== Data lines ==

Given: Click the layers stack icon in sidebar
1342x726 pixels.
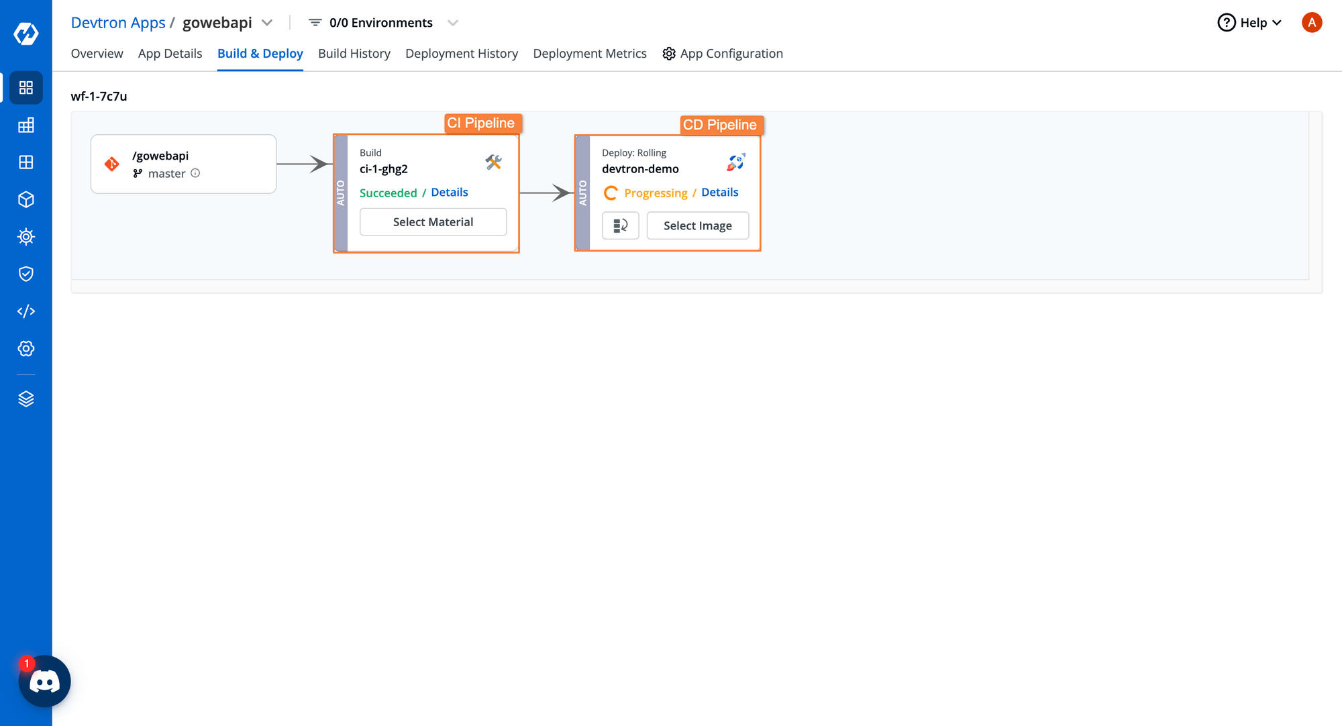Looking at the screenshot, I should [26, 398].
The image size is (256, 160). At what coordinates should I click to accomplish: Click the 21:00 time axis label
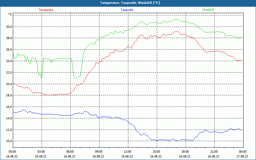[214, 152]
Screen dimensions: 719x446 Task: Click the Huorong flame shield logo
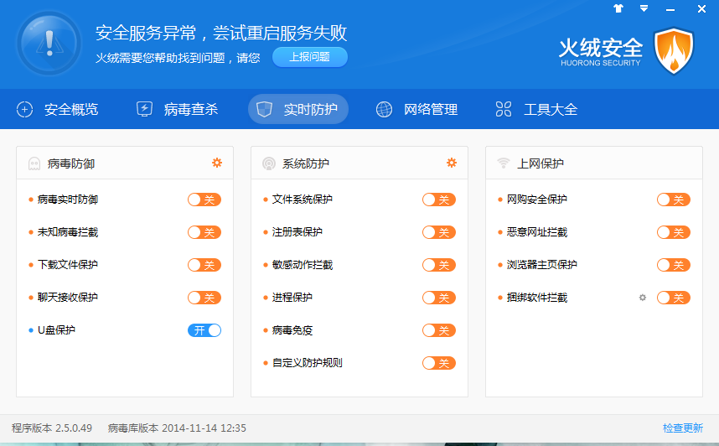(x=673, y=50)
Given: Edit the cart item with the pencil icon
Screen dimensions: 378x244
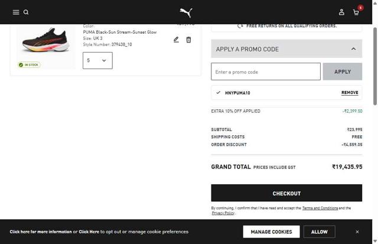Looking at the screenshot, I should [176, 40].
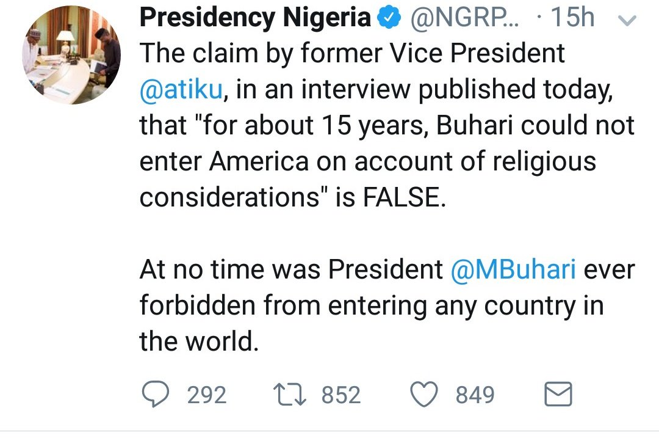Click the retweet arrows icon
Image resolution: width=659 pixels, height=438 pixels.
point(290,395)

===

Return these lines word for word, leaving out the pictures.

Given: Click the layers stack icon in sidebar
1342x726 pixels.
Looking at the screenshot, I should [26, 398].
The image size is (256, 160). At what coordinates should I click to accomplish: Click the 21:00 time axis label
[214, 152]
Screen dimensions: 719x446 Task: Click the Huorong flame shield logo
(x=673, y=50)
Given: Edit the cart item with the pencil icon
Screen dimensions: 378x244
Looking at the screenshot, I should [176, 40].
Click the retweet arrows icon
Image resolution: width=659 pixels, height=438 pixels.
point(290,395)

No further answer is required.